Save screenshot/HTML on first occurrence of error in error statistics #2280

metalwarrior665 · 2024-01-11T18:36:41Z

Which package is the feature request for? If unsure which one to select, leave blank

None

Feature

There is already a robust system of organizing error statistics. For some scrapers, I use an "ErrorSnapshotter" approach where on the first occurrence of each type of error, a screenshot and/or HTML is stored in KV store for further analysis. We should also store a link (either Apify or local path) to the snapshot KV records next to the error statistics count.

Here is an example of how the stats file looks now
https://api.apify.com/v2/key-value-stores/L7DclFFX3fHuPCne9/records/SDK_CRAWLER_STATISTICS_0

Motivation

Useful for faster default debugging, especially for "one of thousands" type of errors or when other users are running the scraper.
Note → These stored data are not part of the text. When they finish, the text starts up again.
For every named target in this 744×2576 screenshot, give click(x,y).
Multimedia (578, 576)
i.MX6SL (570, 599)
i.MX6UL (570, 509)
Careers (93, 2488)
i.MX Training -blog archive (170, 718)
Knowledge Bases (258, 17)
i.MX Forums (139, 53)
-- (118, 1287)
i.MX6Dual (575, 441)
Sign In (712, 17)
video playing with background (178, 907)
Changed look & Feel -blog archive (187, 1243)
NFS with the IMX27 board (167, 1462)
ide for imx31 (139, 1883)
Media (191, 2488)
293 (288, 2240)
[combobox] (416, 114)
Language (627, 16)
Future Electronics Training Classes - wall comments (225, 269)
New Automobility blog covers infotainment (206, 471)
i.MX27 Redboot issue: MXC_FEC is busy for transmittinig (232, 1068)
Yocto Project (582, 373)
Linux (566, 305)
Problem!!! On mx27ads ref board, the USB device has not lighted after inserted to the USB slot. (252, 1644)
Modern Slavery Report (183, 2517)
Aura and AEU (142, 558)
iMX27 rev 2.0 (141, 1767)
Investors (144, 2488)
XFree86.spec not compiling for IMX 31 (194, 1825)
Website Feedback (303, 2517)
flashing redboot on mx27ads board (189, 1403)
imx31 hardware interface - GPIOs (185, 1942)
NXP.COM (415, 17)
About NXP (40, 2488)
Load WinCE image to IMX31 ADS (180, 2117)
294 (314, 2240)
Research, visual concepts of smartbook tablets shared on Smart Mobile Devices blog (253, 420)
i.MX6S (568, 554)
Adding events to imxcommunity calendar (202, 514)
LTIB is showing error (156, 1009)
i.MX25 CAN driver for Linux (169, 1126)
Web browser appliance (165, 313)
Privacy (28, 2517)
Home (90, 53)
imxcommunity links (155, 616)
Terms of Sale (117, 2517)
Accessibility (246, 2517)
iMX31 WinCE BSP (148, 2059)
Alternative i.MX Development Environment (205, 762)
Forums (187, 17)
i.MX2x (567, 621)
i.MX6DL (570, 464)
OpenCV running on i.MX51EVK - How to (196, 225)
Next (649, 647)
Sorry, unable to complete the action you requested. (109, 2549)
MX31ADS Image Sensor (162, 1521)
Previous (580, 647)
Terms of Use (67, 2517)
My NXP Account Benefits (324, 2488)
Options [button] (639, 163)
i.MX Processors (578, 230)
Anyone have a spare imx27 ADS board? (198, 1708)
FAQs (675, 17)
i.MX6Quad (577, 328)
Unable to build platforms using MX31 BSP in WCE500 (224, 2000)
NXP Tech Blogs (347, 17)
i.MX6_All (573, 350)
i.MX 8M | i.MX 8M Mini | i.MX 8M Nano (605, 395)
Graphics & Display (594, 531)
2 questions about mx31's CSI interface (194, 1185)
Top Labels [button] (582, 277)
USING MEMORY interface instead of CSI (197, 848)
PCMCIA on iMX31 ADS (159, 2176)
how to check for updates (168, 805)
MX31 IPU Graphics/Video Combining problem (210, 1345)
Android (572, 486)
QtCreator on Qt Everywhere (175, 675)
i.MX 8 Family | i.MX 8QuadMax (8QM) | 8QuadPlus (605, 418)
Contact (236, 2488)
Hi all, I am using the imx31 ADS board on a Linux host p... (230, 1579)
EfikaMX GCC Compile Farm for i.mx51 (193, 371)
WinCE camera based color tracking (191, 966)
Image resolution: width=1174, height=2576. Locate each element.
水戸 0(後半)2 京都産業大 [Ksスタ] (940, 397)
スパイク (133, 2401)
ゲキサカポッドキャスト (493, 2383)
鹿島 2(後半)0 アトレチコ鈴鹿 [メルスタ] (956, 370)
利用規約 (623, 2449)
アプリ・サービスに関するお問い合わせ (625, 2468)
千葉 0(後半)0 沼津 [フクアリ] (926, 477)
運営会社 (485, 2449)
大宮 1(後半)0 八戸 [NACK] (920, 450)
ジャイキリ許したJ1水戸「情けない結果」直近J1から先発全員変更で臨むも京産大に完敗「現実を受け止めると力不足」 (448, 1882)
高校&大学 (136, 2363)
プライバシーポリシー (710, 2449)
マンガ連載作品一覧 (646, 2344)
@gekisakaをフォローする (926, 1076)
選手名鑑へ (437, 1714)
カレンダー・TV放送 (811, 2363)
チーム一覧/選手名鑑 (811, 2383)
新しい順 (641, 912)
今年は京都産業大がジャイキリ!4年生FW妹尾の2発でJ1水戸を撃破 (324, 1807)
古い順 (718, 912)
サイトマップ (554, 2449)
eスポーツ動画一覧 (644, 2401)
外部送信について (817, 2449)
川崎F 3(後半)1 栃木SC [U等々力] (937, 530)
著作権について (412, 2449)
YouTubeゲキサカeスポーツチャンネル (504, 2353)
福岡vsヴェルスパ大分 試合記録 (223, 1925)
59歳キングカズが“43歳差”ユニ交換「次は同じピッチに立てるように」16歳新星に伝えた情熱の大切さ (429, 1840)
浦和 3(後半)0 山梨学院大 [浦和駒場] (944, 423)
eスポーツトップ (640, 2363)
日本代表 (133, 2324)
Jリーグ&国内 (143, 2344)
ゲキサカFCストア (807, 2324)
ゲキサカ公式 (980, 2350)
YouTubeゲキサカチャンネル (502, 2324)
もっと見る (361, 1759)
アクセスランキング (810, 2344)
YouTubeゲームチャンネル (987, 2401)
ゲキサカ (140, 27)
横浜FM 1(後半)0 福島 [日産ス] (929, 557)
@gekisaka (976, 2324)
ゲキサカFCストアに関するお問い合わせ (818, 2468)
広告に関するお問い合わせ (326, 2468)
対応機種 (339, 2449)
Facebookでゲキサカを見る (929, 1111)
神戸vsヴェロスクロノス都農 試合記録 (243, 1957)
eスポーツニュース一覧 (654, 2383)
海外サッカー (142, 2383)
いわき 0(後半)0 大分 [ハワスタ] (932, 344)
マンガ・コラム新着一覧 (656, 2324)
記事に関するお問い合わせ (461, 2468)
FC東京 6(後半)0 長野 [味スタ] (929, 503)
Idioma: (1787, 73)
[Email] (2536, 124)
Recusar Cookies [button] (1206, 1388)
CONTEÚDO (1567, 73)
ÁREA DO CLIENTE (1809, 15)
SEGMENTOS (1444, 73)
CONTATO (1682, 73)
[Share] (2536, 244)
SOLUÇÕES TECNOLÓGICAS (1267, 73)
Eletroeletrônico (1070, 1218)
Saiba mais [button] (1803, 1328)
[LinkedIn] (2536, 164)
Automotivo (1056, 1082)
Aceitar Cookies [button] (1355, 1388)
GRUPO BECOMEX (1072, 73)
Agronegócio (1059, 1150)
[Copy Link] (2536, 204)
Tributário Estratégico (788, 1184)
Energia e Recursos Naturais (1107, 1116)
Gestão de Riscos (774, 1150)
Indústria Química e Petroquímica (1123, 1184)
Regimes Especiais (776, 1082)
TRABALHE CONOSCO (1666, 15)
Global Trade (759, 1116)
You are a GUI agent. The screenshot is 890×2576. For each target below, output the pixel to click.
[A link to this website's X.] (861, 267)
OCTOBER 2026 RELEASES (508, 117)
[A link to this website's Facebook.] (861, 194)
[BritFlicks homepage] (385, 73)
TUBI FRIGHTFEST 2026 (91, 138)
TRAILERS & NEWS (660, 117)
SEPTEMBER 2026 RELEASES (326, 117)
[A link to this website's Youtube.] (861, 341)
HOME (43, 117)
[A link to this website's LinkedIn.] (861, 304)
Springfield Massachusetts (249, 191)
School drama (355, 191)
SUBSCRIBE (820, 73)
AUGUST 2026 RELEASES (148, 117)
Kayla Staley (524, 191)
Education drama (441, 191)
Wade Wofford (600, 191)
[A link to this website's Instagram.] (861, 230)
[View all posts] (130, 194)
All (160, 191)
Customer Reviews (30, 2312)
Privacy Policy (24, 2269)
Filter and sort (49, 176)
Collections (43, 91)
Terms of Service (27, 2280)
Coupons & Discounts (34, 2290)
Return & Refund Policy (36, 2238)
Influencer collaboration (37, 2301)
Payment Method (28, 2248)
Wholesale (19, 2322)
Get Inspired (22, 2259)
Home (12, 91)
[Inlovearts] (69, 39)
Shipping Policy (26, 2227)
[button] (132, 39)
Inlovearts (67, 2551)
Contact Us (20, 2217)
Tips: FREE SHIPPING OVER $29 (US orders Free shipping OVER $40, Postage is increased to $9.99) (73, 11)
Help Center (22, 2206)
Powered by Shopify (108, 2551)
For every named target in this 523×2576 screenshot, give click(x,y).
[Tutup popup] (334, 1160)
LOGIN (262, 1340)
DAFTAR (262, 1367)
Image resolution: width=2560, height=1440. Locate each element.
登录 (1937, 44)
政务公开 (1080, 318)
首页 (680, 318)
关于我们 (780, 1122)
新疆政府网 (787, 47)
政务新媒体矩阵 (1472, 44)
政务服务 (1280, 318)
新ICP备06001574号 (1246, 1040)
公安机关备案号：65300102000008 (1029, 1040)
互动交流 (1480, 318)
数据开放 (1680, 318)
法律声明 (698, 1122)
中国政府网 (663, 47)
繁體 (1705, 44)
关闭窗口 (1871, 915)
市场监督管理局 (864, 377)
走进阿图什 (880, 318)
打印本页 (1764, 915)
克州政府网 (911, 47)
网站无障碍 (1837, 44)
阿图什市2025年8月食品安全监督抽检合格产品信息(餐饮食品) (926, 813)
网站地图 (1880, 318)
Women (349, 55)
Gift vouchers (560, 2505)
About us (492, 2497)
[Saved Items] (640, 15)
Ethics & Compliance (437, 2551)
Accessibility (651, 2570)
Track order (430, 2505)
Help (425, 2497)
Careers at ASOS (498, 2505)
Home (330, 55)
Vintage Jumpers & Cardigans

Ideal solution or implementation, and any additional constraints

Implementation ideas
The current implementation is hidden under several function calls so it is a bit tricky to add a completely new functionality.
Tha main classes are Statistics and ErrorTracker.

The dirty solution would be to send the crawling context through the function calls and then just dynamically figure out if it is Puppeteer, Playwright, or HTML body and use the appropriate snapshotting method from context.
The more proper way would probably be to use generics all the way down but I haven't explored that option.
Or do a larger refactor

Keep in mind

Some errors happen before any page is created or opened, before navigation happens, or after the page is already closed (maybe then a response object is still available to store HTML?)
We need to generate unique filenames. I like if the filenames carry some information so one idea is a hash of the full error object path from ErrorTracker + the first 30 (or 50?) characters of the error for easy reading.

Alternative solutions or implementations

No response

Other context

No response

B4nan · 2024-01-12T12:57:13Z

Sounds like a duplicate of #1771, maybe we should close that one?

metalwarrior665 · 2024-01-12T14:55:03Z

Haha, so I wasted some time :) Closed the old one.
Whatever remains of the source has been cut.